The Sublease + ISP Bill Package: Why It Satisfies All Platforms
A commercial sublease agreement combined with a Spectrum Business ISP bill in the business name covers all major platform requirements simultaneously:
- Mercury: sublease satisfies primary requirement; ISP bill available as secondary if requested.
- Wise (NRA): ISP bill satisfies the utility requirement; sublease establishes legal tenancy.
- Relay: sublease satisfies primary; ISP bill available.
- Amazon Seller Central: ISP bill satisfies the utility bill requirement; must be within 90 days.
- Traditional banks (in-person): both documents required; both present.

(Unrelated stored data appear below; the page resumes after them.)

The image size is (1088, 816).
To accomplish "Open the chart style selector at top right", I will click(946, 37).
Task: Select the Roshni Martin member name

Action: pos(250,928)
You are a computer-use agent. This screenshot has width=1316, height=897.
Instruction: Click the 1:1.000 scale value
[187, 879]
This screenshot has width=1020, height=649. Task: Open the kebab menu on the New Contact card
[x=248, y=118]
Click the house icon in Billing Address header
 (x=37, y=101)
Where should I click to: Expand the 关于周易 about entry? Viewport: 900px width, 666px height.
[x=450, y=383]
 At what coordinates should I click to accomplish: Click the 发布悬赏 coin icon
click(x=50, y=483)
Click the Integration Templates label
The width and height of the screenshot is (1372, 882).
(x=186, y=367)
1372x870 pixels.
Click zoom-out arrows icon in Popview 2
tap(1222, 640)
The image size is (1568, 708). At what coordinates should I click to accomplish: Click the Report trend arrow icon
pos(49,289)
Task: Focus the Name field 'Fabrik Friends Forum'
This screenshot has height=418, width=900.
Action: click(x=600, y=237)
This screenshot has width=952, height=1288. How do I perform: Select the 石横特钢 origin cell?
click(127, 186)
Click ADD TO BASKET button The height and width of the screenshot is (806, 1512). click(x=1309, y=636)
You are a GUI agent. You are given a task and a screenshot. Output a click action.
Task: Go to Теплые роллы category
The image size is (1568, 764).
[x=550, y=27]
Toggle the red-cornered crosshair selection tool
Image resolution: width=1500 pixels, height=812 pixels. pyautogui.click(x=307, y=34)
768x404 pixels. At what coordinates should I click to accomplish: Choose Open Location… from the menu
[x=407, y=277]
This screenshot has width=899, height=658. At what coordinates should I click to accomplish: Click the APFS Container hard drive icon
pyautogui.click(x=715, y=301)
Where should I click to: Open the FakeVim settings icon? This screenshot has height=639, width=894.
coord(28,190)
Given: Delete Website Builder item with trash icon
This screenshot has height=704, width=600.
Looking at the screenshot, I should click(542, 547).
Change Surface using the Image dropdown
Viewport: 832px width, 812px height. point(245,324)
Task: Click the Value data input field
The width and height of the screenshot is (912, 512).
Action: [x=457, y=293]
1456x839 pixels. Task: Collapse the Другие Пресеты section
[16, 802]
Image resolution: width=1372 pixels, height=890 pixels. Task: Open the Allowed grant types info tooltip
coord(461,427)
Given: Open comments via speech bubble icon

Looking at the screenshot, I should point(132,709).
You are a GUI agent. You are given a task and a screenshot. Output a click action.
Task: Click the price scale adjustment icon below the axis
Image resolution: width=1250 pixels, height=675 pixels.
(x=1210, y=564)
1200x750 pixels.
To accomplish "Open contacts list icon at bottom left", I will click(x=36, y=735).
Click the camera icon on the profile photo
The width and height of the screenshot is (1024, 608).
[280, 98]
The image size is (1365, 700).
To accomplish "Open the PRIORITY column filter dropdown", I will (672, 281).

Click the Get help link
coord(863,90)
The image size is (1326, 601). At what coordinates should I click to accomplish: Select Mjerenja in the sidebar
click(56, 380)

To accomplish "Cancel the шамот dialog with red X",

This combination is why the sublease-plus-utility package is the baseline for Wyoming LLC founders who need simultaneous banking and platform access. A lease-only service leaves Wise and Amazon exposed. A utility-bill-only service (without a lease) leaves Mercury and Relay at risk. The combination is what the market actually requires.
Frequently Asked Questions
Q: Can I use my Wyoming registered agent's address as proof of address for Mercury?
No. Registered agent addresses are bulk-registration addresses flagged in Mercury's KYC systems. Mercury explicitly requires a physical business address distinct from the registered agent address. Submitting a registered agent address for a Mercury application will result in rejection.
Q: Does the utility bill need to be in my personal name or my business name?
It must be in your business's legal entity name. A utility bill in your personal name does not satisfy KYB (Know Your Business) requirements. Banks and Amazon need to verify that the business — not you personally — has a physical presence at the address.
Q: What if I cannot get a utility bill before my bank application deadline?
Apply to Mercury first, which usually accepts a sublease alone. Mercury will sometimes request a utility bill as a follow-up document. Use the time between Mercury application and Mercury approval to complete ISP installation and wait for the first bill. Then submit to Wise and Amazon once the bill is in hand.
Q: Does Amazon accept a phone bill instead of an ISP or electric bill?
No. Amazon explicitly excludes mobile phone bills. They also exclude screenshots of online utility portals. Amazon requires a physical monthly statement from an ISP, electric company, or gas company. Mobile carriers and cable companies that serve residential accounts only are also typically rejected — Spectrum Business (commercial tier) works; Spectrum residential may not.
Q: How recent does the utility bill need to be?
Most institutions require a bill issued within 90 days of the application date. Amazon is strict about this — a bill from 91 days ago will be rejected. Mercury is somewhat flexible. Wise aligns with the 90-day standard. When timing your ISP installation, plan so that the first bill arrives no more than 60 days before you intend to submit applications, giving yourself buffer for resubmission.